前接手书及碑文,以冗忙之极,敬复一片,谅已寓目矣。兹者本欲于碑记原稿,略加一冒,余则略为润色。岂知拙工作器,不能随意而成,故成另撰。
前些天收到你的信以及碑文,因为杂务繁忙到了极点,敬复您的信,想必您已经看过了。现在本想在碑记原稿上,略微增加一些,其余的就大略润色一番。哪知拙工制作器具,不能随意而成,所以就另写了一张。
原文旁所批者,及至誊清,又复非本所拟。总因才拙,笔不随意之所致耳。所拟之文,大致尚有可取,文字实为拙朴。又署座下之名,乃属正理。
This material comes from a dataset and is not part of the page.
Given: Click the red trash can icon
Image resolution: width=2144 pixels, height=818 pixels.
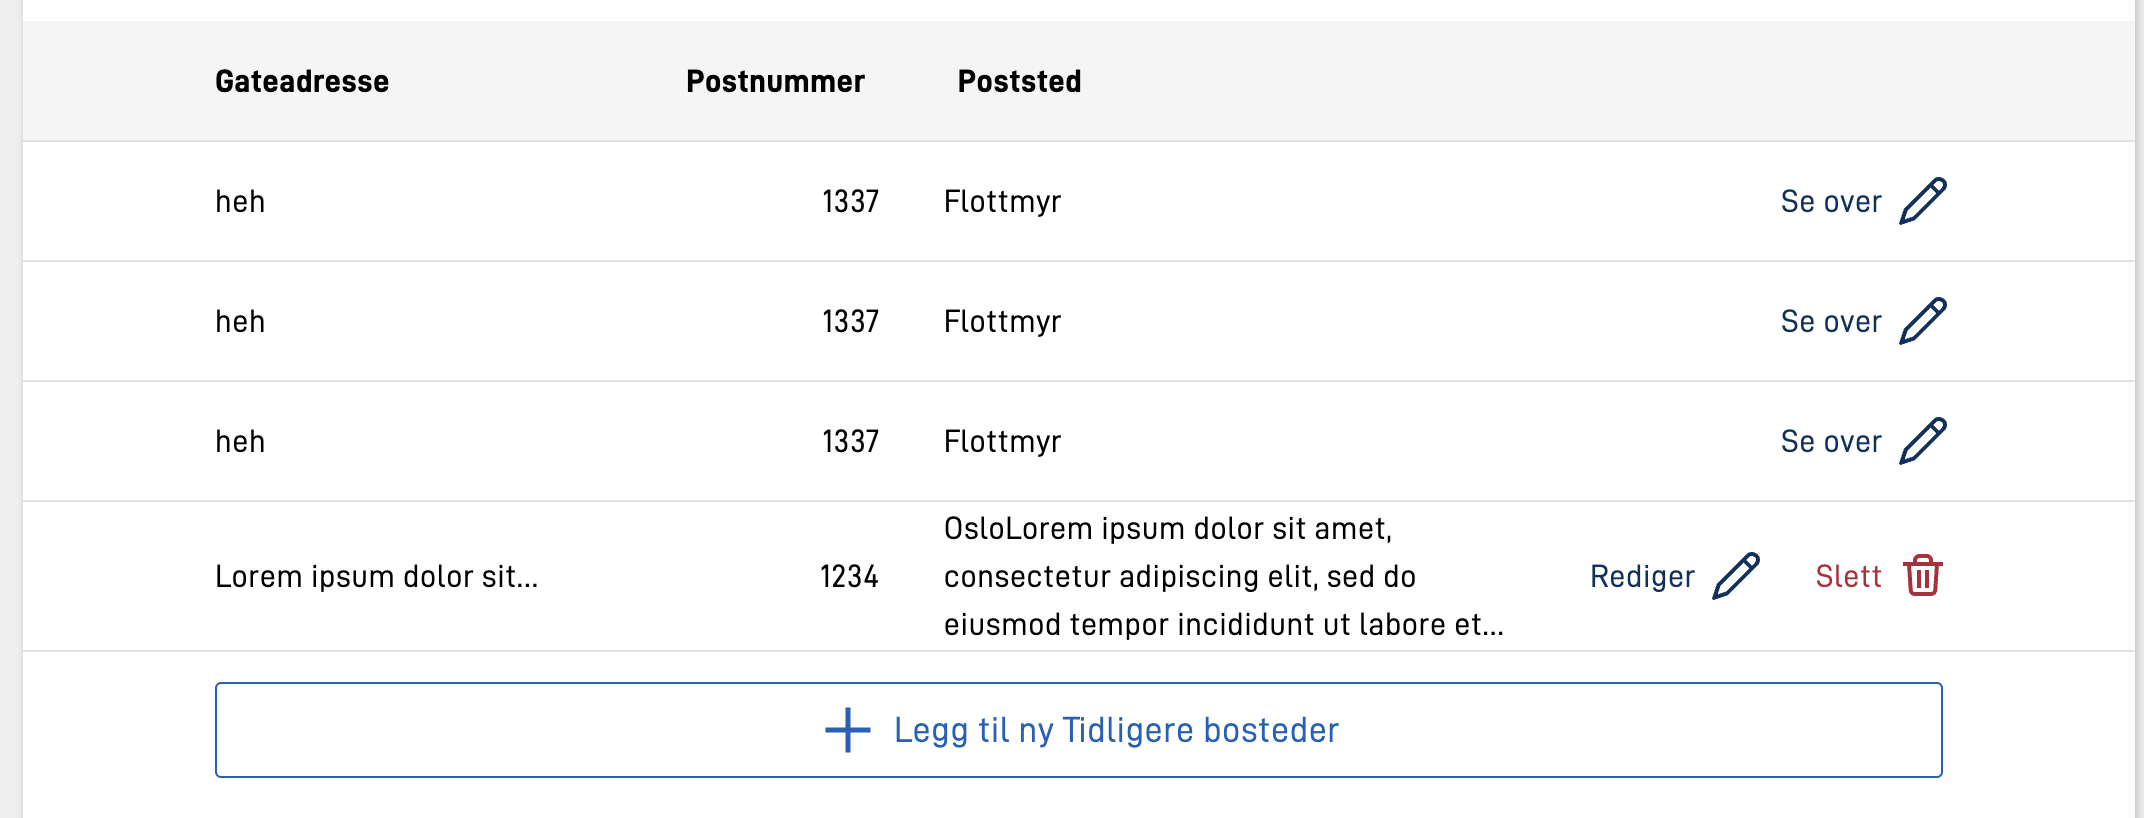Looking at the screenshot, I should (1922, 576).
原文旁边的批注,等到誊写清楚时,又不是本来打算要写的内容。总是因为才能拙劣,文笔不能随意所导致的。所拟好的碑文,大致尚有可取,文字实在是拙朴。又署上您的法名,乃属正理。
光前作过,不必又署光名。如此办法,似比原文铺张者为得体。祈与对凫老居士阅之。如有不妥之处,祈彼改之。
我前面已经写过碑文(《增广印光法师文钞·卷四·济南净居寺重兴碑记》)了,(此次)不必又署上我的名。如此办法,似乎比原文铺张处更为得体。请给潘对凫(注1)老居士阅览。如果有不妥之处,请他改正。
不必又寄普陀,以光年老事繁,无暇料理也。明年秋间,定离普陀。居无定处,以免信札应酬之劳,得以预备临终资粮而已。
不必又寄回普陀山,因为我年老事繁,没有闲暇料理啊!明年秋天,我一定离开普陀山。居无定处,以免信件应酬的辛劳,能够预备临终资粮而已。
案书中所谓碑文,即指济南净居寺恭请大藏功德碑记而言。
按:信中所说的碑文,是指《济南净居寺恭请大藏功德碑记(代作)》(《印光法师文钞三编·卷四》)而言。